How to calculate borrowing limits when FTB status is gone?

Apologies if this is in the wrong section, but it is a query rather than a debate, and is not a “what’s it worth” either.

Jammie Mc Jammington here sold in 2006 because I did not know if I was staying or going, so I began to rent. Put the money into a few banks, where it has grown nicely (until recently) and been adding to it.

So, like other people here, waiting to get close to the bottom (either this side or t’other) before I get on the ladder again. I am thinking when we are at that point, the ratio of 2.5 times annual salary will apply again, but how do the banks calculate how much you can borrow if you have no property but a deposit when you are not a FTB? Should I just assume that they will want 10% or more as a deposit of the “value” of the property, and 2.5 times annual salary as a max?

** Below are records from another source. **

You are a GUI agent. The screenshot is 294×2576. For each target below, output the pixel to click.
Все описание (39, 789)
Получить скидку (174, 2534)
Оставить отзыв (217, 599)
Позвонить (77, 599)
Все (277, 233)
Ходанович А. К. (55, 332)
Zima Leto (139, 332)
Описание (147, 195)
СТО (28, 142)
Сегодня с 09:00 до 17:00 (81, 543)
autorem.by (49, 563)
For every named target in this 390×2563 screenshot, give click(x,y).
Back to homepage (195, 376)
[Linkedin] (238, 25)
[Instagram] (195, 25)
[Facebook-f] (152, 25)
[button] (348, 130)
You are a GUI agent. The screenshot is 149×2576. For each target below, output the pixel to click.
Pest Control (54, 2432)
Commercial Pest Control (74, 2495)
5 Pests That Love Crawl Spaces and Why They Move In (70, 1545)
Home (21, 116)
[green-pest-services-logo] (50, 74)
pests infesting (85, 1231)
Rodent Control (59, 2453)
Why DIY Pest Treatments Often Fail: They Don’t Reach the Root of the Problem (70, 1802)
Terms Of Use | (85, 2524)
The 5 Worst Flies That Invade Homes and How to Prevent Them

Any insight is greatly appreciated. All the mortgage calc’s have either FTB, or trading up options.

Edit: Removing typos. I kan’t sweam ti tpye twiday.

Very easy in your case, it is all cash .

Normally the banks assume a value on what you are about to sell and give you a bridging loan for that ( a special high interest mortgage) + a topup mortgage for the difference if you are upsizing .

If downsizing they give you a bridging loan which should clear in full when the house sells.

The problem now is that the banks are only lending to STBs who have extremely low mortgages in relative and absolute terms and preferably a public sector job too.

If you buy gaff#2 for €200k and have €100k you must fund €100k ( plus furniture solicitor etc ) . The income multiple applies to the €100k and in that scenario the LTV is 50% .I would advise you to be under 50% LTV if possible and also that the €100k is 2.5times income meaning you must earn €40k when you take the mortage out …they will go to 3x easily meaning €33k income to get €100k mortgage .

But they do not want an STB with a high LTV mortgage .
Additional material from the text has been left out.